Compute the kr and kb constants from chromaticity coordinates and white point.

It is an implementation of the International Telecomunication Union Recomandation ITU-T H.273 (V4).

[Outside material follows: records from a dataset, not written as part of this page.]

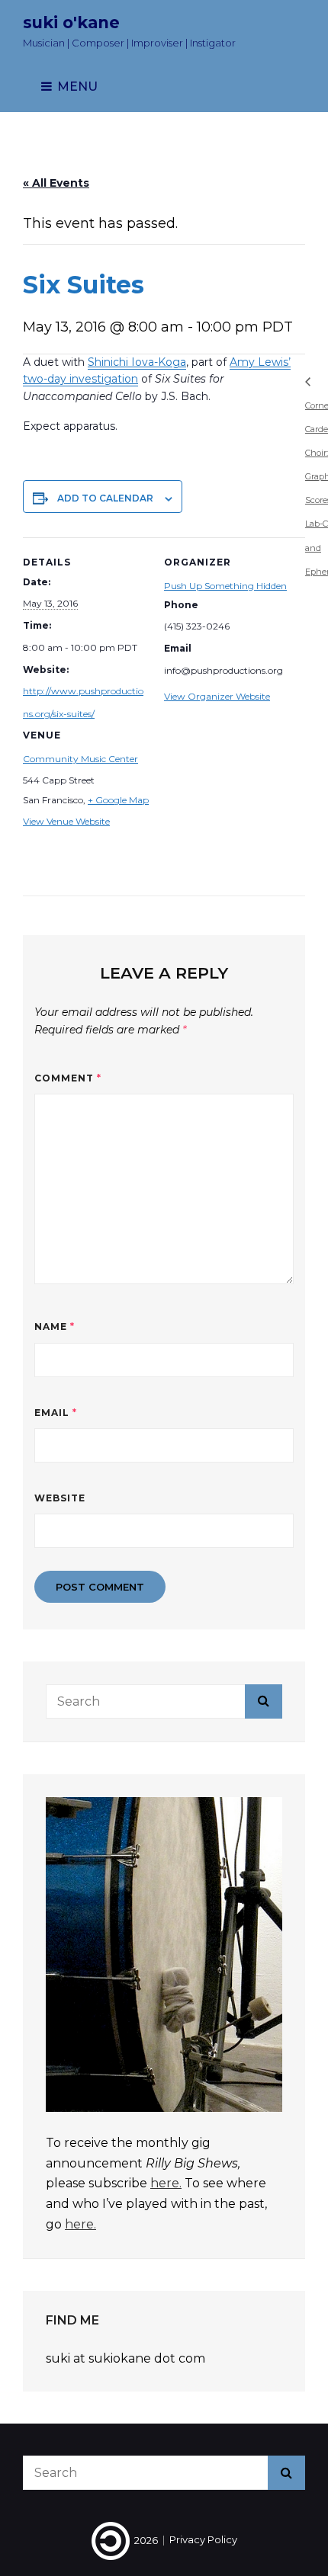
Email (55, 1412)
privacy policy (203, 2540)
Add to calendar (105, 498)
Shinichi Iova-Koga (137, 362)
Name (54, 1326)
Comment (67, 1078)
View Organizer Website (217, 696)
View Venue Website (66, 821)
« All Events (56, 183)
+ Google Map (118, 800)
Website (59, 1498)
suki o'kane (71, 22)
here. (166, 2183)
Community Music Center (80, 758)
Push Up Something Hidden (225, 585)
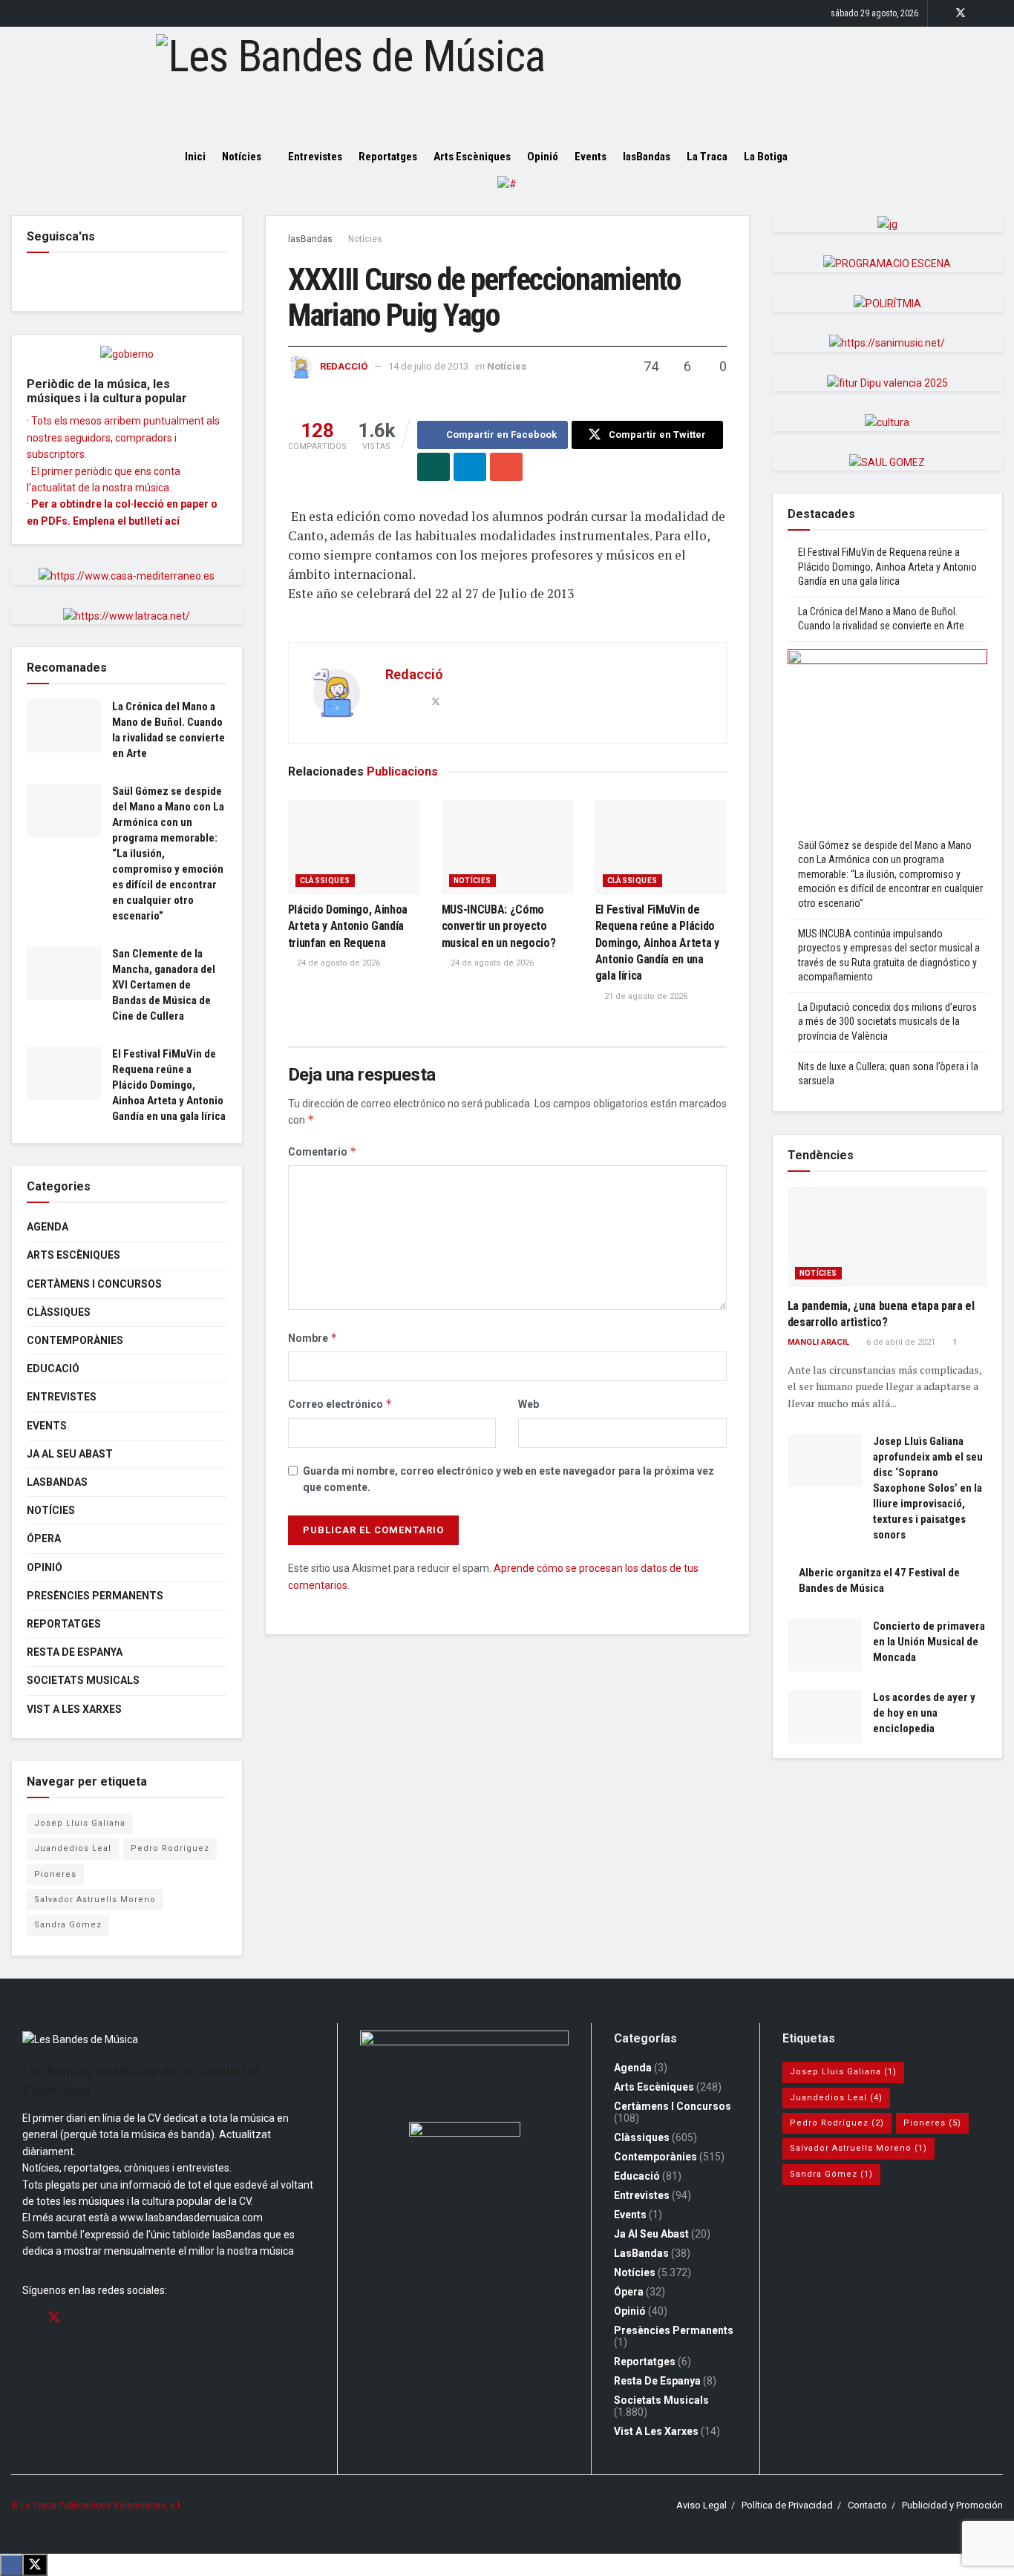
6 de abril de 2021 (899, 1342)
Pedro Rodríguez (170, 1848)
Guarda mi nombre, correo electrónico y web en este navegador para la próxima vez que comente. (508, 1479)
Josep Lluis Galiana (79, 1823)
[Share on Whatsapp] (433, 467)
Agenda (47, 1227)
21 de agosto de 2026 (644, 996)
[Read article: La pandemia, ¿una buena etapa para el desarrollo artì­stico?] (888, 1237)
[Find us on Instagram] (980, 13)
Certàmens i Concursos (94, 1284)
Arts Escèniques (472, 156)
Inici (195, 156)
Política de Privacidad (787, 2505)
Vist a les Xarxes (74, 1709)
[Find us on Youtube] (999, 13)
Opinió (542, 156)
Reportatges (388, 156)
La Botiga (766, 156)
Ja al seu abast (70, 1454)
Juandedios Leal (72, 1848)
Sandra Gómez (68, 1925)
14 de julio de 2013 (428, 366)
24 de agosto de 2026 (337, 963)
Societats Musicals (83, 1680)
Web (528, 1404)
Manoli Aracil (818, 1342)
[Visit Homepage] (506, 82)
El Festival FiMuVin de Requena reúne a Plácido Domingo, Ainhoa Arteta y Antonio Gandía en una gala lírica (657, 942)
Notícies (241, 156)
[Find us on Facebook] (941, 13)
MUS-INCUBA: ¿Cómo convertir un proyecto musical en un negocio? (499, 926)
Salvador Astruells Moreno (95, 1899)
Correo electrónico (340, 1404)
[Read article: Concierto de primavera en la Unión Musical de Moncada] (825, 1645)
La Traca (707, 156)
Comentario (322, 1151)
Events (590, 156)
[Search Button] (824, 156)
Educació (53, 1368)
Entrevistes (315, 156)
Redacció (343, 366)
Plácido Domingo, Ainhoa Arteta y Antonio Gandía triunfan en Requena (348, 926)
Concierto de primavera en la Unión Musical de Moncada (929, 1641)
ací (172, 521)
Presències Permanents (95, 1596)
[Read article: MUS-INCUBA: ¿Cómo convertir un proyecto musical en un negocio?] (507, 847)
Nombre (313, 1338)
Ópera (44, 1538)
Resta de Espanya (74, 1652)
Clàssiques (325, 880)
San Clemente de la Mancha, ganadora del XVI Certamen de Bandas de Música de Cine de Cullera (163, 985)
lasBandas (646, 156)
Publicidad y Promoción (952, 2505)
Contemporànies (75, 1340)
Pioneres (55, 1874)
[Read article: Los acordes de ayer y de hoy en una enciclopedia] (825, 1716)
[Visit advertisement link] (507, 195)
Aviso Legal (701, 2505)
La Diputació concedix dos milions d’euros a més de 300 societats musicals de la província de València (887, 1021)
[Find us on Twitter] (960, 13)
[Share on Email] (506, 467)
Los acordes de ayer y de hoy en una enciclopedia (924, 1713)
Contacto (867, 2505)
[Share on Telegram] (470, 467)
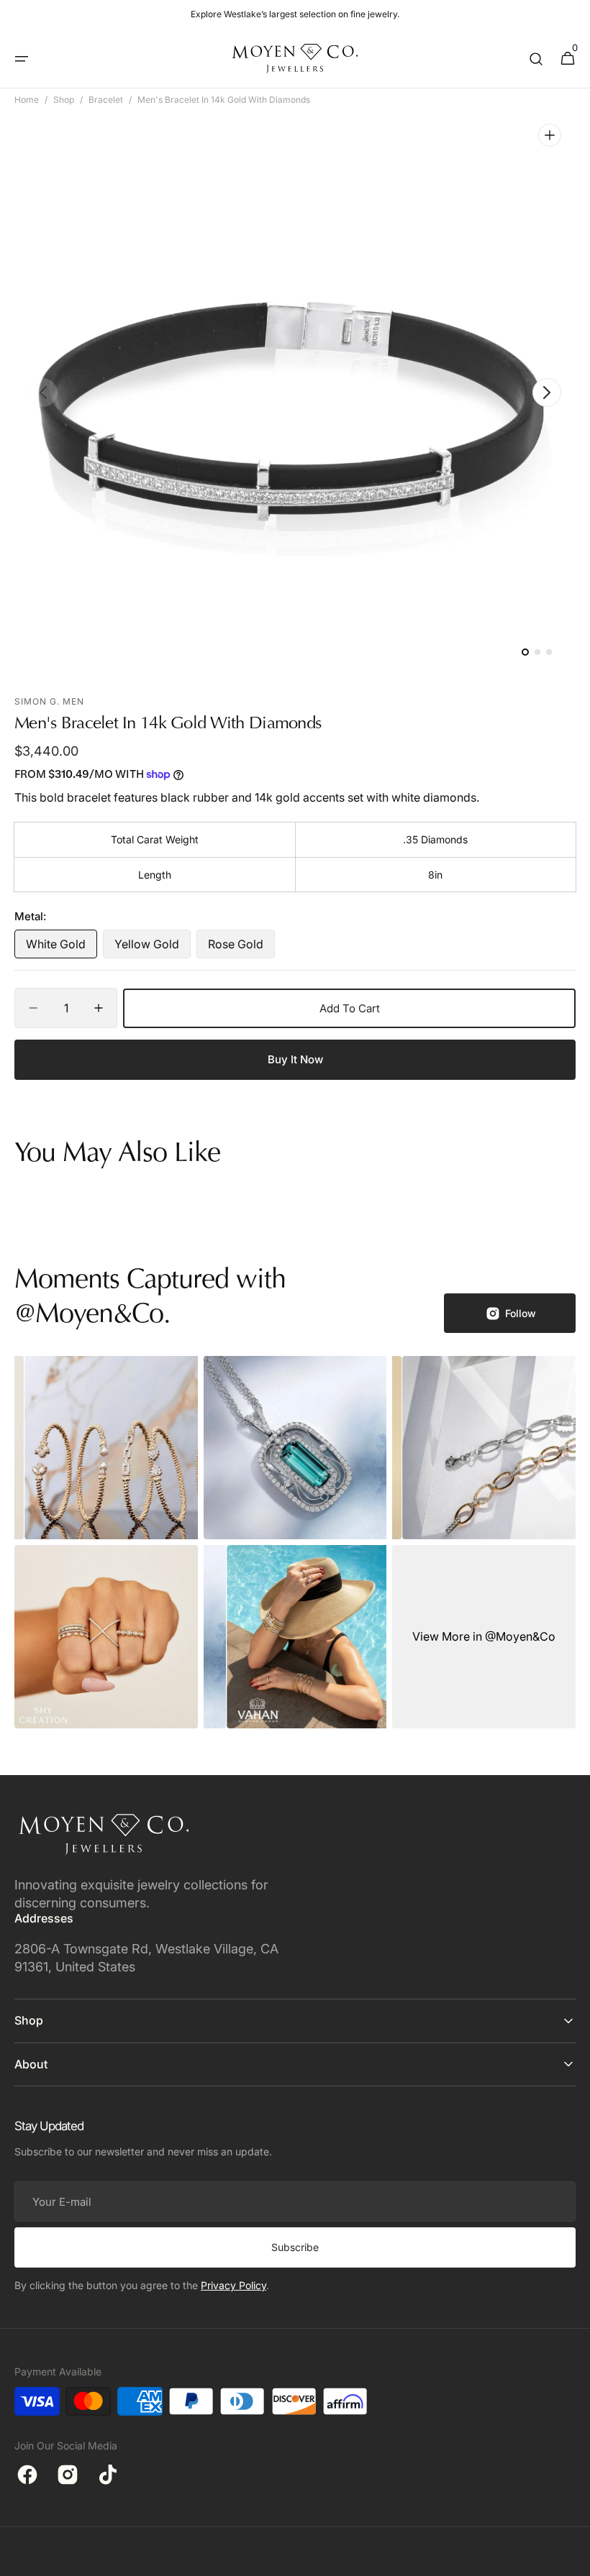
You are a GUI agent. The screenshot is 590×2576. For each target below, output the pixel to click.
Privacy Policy (233, 2285)
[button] (21, 59)
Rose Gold (241, 947)
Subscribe (295, 2247)
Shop (63, 99)
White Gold (61, 947)
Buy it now (295, 1059)
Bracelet (105, 99)
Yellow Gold (152, 947)
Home (26, 99)
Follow (520, 1313)
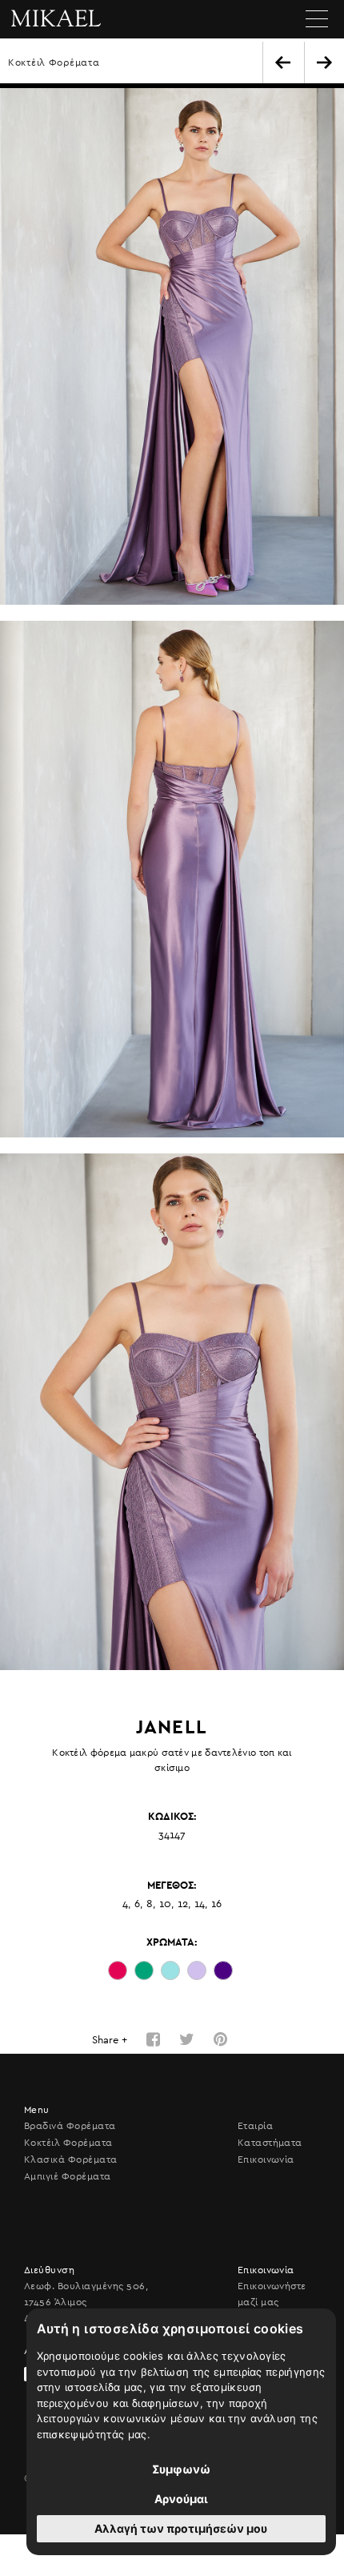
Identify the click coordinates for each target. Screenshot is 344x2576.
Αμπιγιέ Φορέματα (67, 2176)
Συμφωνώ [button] (181, 2469)
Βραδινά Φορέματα (70, 2126)
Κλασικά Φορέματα (71, 2159)
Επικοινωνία (266, 2159)
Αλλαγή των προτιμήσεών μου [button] (180, 2528)
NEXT (324, 62)
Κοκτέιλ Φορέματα (54, 62)
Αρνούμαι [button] (181, 2499)
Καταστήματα (270, 2142)
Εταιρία (255, 2126)
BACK (282, 62)
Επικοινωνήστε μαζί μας (272, 2294)
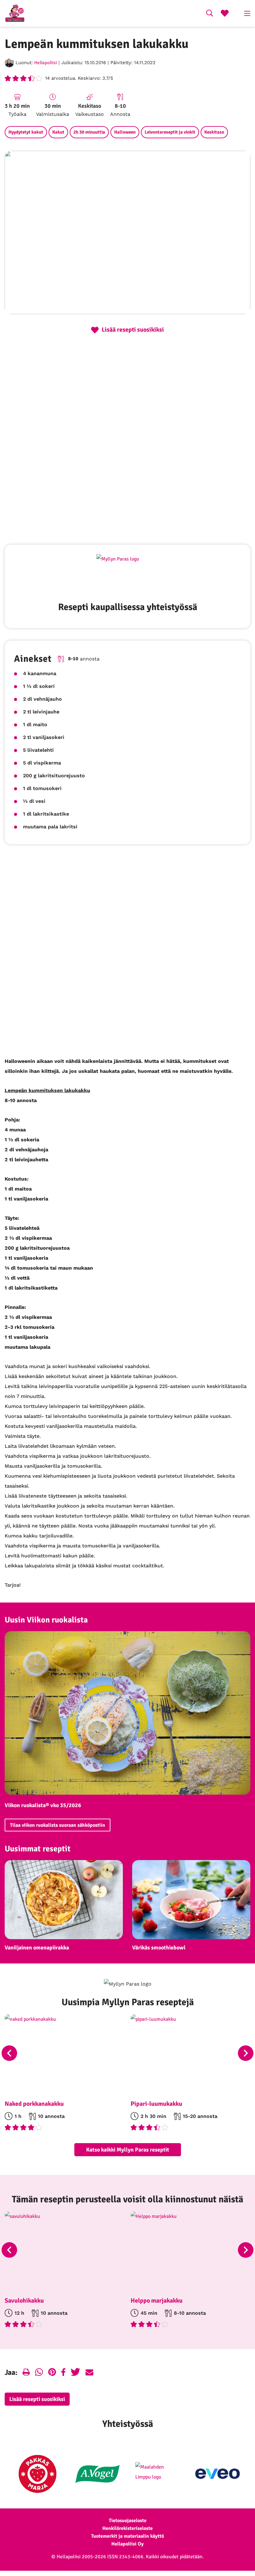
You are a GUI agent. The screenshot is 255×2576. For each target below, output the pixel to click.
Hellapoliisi (45, 62)
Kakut (58, 132)
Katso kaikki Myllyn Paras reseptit (127, 2149)
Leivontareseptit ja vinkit (170, 132)
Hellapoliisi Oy (127, 2544)
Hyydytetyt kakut (25, 132)
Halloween (125, 132)
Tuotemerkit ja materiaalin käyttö (127, 2536)
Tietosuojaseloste (127, 2520)
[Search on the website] (209, 14)
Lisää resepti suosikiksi (37, 2399)
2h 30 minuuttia (89, 132)
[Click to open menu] (247, 13)
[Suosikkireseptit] (225, 14)
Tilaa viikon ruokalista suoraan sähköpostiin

(3)\[\begin{split}k_r = \frac{\det\boldsymbol{R}}{\det\boldsymbol{D}} \\ k_b = \frac{\det\boldsymbol{B}}{\det\boldsymbol{D}} \\\end{split}\]

Where

\[\begin{split}\begin{cases} (x'_r, y'_r, z'_r) = \left(\frac{x_r}{y_r}, 1, \frac{1-x_r-y_r}{y_r}\right) \\ (x'_g, y'_g, z'_g) = \left(\frac{x_g}{y_g}, 1, \frac{1-x_g-y_g}{y_g}\right) \\ (x'_r, y'_r, z'_r) = \left(\frac{x_r}{y_r}, 1, \frac{1-x_r-y_r}{y_r}\right) \\ (x'_w, y'_w, z'_w) = \left(\frac{x_w}{y_w}, 1, \frac{1-x_w-y_w}{y_w}\right) \\ \boldsymbol{D} = \begin{pmatrix} x'_r & y'_r & z'_r \\ x'_g & y'_g & z'_g \\ x'_b & y'_b & z'_b \\ \end{pmatrix} \\ \boldsymbol{R} = \begin{pmatrix} x'_w & x'_g & x'_b \\ y'_w & y'_g & y'_b \\ z'_w & z'_g & z'_b \\ \end{pmatrix} \\ \boldsymbol{B} = \begin{pmatrix} x'_w & x'_r & x'_g \\ y'_w & y'_r & y'_g \\ z'_w & z'_r & z'_g \\ \end{pmatrix} \\ \end{cases}\end{split}\]

Parameters

xy_rtuple: The red point \((x_r, y_r)\) in the xyz space.
xy_gtuple: The green point \((x_g, y_g)\) in the xyz space.
xy_btuple: The blue point \((x_b, y_b)\) in the xyz space.
xy_wtuple: The white point \((x_w, y_w)\) in the xyz space.

Returns

k_r, k_b: The 2 scalars \(k_r\) and \(k_b\) (1) used in rgb to yuv conversion.

Examples

>>> from cutcutcodec.core.colorspace.func import yuv_cst_from_chroma
>>> # rec.709
>>> xy_r, xy_g, xy_b, white = (0.640, 0.330), (0.300, 0.600), (0.150, 0.060), (0.3127, 0.3290)
>>> kr, kb = yuv_cst_from_chroma(xy_r, xy_g, xy_b, white)
>>> round(kr, 5), round(kb, 5)
(0.21264, 0.07219)
>>> # rec.2020
>>> xy_r, xy_g, xy_b, white = (0.708, 0.292), (0.170, 0.797), (0.131, 0.046), (0.3127, 0.3290)
>>> kr, kb = yuv_cst_from_chroma(xy_r, xy_g, xy_b, white)
>>> round(kr, 5), round(kb, 5)
(0.26270, 0.05930)
>>>